Solomon returns to evaluating from the perspective of human reason and experience. He observes the vanity of injustice. Mankind's failure to steward justice in this world makes existence on earth unenviable.

Solomon has already observed that nature is full of cycles. He writes much of Ecclesiastes by cycling back to the same topic and commenting on it anew. He takes a second look at oppression from the standpoint of human reason and experience.

As Solomon looked again at all the acts of oppression which were being done under the sun, he reconsiders the conclusions made at the end of Chapter 3. Namely, that although God has everything under control in His time, mankind suffers from the injustices at the hands of oppressors. Solomon observed in Chapter 3 that both wicked and righteous will give an account of their lives in the Day of Judgment. He now looked again at the acts of oppression. Solomon is doing a deeper dive on the reality of humans harming one another.

Solomon comments on acts of oppression by one human against another. This is a clear connector to the passage in Chapter 3 that talks about the distorted nature of the world—"in the place of judgment there was wickedness." Here, he talks about the tears of the oppressed and that they have no one to comfort them. The oppressors are equipped with power. What do humans do when they get power? They could use it to bless, but instead use it to oppress.

And for the oppressed, they had no one to comfort them. The nature of oppression is a lack of care about others. When oppressors are using their power, influence, wealth or position to oppress, it only follows that they will not apply their resources to comfort. The word for comfort is nacham, which literally means "to sigh." This perhaps indicates that those with power don't feel a twinge of care about those who are oppressed. They appear to be only self-centric, only caring about themselves. Other people are merely a means to something the oppressors want.

This idea of sighing has a ring of vapor to it. If all of life is filled with anyone who gains power predictably oppressing others with it, then isn't life nothing but futility? Doesn't that prove that all is vanity? Solomon says in verse 2 that he congratulated the dead who are already dead. The dead are congratulated more than the living. They have escaped the tears that come from oppression. Because the dead are freed from this systemic oppression of those who lack power. They have escaped the futility, the vanity.

But better off than both of them is the one who has never existed. The dead have been given reprieve from oppression, but the one who has not been born has never known it or its effects. The living are worse off because they must deal with this reality every day.

The one who has never existed is never subjugated to the plight of the oppressed (or the shameful sin of being an oppressor). But even more universal, the one who has never been born does not have to contend with the frustration of feeling impotent in the face of injustice. They have never seen the evil activity done under the sun, a wider net than simply those who experience the oppression.
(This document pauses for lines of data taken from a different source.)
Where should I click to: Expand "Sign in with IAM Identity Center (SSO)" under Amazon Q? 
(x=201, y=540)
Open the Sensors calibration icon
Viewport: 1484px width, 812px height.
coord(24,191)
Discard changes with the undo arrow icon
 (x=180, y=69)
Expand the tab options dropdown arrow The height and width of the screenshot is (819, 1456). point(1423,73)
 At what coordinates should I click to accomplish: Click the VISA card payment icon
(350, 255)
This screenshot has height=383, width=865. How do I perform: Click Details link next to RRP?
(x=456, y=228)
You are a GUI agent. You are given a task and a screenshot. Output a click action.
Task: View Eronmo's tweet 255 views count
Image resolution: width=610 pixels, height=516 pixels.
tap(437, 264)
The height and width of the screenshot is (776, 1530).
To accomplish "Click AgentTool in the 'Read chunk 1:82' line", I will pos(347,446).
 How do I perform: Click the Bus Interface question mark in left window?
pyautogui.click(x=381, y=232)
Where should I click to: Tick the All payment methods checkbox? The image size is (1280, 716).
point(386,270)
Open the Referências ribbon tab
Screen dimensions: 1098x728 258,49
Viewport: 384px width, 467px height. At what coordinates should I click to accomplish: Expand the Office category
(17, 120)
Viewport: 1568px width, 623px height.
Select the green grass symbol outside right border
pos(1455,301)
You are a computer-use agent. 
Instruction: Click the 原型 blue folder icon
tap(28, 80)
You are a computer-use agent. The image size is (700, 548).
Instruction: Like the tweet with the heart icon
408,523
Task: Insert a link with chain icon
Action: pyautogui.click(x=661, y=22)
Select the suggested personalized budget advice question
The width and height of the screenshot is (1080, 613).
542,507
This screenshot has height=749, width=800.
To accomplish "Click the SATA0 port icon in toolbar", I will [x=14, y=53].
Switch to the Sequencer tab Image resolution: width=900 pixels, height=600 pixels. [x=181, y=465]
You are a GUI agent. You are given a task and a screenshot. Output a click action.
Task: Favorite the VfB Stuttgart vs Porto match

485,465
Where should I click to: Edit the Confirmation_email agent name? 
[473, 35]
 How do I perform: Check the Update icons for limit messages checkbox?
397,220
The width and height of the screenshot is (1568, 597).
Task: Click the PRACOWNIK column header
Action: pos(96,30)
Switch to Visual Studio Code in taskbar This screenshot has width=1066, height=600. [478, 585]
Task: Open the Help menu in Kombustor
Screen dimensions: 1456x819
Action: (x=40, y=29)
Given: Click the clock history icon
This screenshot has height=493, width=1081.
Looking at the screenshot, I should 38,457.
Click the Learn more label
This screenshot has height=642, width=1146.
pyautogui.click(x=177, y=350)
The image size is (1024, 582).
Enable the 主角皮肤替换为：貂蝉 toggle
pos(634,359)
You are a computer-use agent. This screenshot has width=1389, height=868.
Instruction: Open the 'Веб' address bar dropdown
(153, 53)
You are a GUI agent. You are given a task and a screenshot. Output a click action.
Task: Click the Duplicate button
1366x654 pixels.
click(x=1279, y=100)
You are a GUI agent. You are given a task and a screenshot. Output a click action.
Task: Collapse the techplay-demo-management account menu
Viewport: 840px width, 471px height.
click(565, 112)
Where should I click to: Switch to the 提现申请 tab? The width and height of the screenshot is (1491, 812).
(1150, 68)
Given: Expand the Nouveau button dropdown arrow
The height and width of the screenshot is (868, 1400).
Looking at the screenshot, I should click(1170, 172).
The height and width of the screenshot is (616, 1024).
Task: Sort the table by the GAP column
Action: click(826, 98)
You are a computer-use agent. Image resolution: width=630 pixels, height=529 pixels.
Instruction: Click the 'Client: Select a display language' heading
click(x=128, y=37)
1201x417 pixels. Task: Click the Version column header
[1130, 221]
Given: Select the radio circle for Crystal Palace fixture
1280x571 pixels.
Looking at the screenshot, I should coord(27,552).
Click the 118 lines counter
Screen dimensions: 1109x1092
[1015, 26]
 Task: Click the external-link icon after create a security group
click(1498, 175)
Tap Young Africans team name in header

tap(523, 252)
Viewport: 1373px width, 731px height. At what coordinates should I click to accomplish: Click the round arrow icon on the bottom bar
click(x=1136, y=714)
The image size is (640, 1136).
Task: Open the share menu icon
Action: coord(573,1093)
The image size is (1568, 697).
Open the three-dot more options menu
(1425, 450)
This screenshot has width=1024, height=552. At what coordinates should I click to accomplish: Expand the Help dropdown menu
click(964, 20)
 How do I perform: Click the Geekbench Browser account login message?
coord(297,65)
In the midst of vanity, with limited capacity to comprehend, resulting in a lack of certainty or clarity, mankind is destined to struggle with perversions and evil activity. If this is all there is, it is better not to be alive. For then you would not have to observe all the evil activity that is done under the sun.

Solomon is once more commenting from human reason and experience. He will continue to cycle observations from reason and experience with observations from faith.